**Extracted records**
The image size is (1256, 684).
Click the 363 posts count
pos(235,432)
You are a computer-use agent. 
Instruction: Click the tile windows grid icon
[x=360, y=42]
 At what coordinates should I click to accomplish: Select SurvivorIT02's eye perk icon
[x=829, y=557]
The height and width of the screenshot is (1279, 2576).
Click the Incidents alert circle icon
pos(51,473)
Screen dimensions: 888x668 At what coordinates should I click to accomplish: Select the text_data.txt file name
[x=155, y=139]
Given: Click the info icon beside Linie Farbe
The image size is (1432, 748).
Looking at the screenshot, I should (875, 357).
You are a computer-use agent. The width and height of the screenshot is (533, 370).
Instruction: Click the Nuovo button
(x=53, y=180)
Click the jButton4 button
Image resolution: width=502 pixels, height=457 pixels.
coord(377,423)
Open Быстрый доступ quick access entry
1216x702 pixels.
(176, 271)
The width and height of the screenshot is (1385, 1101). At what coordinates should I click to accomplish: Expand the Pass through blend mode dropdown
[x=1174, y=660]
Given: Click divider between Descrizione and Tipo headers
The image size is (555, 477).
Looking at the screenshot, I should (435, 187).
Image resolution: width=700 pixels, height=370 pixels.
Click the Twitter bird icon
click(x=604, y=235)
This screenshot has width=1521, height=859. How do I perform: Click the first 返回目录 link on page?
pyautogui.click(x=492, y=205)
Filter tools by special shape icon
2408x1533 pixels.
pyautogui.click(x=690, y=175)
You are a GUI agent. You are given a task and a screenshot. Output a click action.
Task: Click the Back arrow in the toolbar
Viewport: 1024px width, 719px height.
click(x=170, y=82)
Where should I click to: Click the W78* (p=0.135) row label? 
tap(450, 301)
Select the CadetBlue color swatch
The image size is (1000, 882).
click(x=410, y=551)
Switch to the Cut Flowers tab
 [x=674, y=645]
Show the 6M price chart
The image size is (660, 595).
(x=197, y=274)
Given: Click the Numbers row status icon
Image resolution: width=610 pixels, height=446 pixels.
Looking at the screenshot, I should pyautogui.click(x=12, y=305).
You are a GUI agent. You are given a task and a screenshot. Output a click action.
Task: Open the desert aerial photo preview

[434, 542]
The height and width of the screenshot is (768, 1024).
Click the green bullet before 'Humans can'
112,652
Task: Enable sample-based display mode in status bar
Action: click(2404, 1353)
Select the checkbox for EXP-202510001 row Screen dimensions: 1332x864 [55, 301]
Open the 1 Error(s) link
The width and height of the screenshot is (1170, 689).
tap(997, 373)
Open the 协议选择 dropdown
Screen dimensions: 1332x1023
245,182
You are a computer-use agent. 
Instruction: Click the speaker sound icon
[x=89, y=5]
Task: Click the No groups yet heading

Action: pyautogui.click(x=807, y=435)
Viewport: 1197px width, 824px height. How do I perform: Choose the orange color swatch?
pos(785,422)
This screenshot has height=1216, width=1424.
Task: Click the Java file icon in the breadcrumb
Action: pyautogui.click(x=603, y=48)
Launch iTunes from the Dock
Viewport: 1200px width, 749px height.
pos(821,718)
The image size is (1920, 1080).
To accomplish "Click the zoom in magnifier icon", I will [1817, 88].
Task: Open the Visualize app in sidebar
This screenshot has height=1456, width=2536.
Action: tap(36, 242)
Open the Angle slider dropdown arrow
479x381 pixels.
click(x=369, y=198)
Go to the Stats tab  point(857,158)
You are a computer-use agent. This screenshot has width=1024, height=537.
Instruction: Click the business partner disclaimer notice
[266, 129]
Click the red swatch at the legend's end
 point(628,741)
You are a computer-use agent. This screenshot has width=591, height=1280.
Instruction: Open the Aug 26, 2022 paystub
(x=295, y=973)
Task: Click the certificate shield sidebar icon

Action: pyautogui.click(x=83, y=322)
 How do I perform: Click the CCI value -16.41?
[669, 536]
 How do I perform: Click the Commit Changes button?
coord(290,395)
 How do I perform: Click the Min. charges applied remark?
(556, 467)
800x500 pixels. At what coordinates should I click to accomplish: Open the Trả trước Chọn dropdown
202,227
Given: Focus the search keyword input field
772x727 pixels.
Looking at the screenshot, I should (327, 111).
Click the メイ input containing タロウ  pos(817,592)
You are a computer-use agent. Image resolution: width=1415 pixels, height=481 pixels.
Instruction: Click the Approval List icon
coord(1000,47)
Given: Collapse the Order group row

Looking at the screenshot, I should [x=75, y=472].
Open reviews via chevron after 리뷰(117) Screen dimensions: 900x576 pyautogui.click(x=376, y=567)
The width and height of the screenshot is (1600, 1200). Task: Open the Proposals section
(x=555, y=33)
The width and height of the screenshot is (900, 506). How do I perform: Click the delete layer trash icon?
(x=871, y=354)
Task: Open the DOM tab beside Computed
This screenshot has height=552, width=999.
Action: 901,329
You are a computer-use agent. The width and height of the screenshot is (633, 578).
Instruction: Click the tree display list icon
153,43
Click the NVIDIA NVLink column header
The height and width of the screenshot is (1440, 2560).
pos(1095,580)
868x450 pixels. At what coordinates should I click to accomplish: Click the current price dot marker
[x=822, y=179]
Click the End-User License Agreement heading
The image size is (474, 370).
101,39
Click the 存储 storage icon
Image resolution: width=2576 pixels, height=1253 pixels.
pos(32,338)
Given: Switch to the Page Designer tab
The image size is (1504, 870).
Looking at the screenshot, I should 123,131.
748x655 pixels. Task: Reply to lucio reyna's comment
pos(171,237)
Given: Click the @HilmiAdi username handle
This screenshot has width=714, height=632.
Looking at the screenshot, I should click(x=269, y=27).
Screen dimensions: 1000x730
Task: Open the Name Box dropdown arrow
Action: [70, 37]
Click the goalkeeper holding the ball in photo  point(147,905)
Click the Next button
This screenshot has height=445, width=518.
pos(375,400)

**SET PROBLEM**
Could you print the stretch of entries from the line containing "Task: Open the DOM tab beside Computed" through the end of the entries, copying those lines exactly?

**EXERCISE RESPONSE**
Task: Open the DOM tab beside Computed
This screenshot has height=552, width=999.
Action: 901,329
You are a computer-use agent. The width and height of the screenshot is (633, 578).
Instruction: Click the tree display list icon
153,43
Click the NVIDIA NVLink column header
The height and width of the screenshot is (1440, 2560).
pos(1095,580)
868x450 pixels. At what coordinates should I click to accomplish: Click the current price dot marker
[x=822, y=179]
Click the End-User License Agreement heading
The image size is (474, 370).
101,39
Click the 存储 storage icon
Image resolution: width=2576 pixels, height=1253 pixels.
pos(32,338)
Given: Switch to the Page Designer tab
The image size is (1504, 870).
Looking at the screenshot, I should 123,131.
748x655 pixels. Task: Reply to lucio reyna's comment
pos(171,237)
Given: Click the @HilmiAdi username handle
This screenshot has width=714, height=632.
Looking at the screenshot, I should click(x=269, y=27).
Screen dimensions: 1000x730
Task: Open the Name Box dropdown arrow
Action: [70, 37]
Click the goalkeeper holding the ball in photo  point(147,905)
Click the Next button
This screenshot has height=445, width=518.
pos(375,400)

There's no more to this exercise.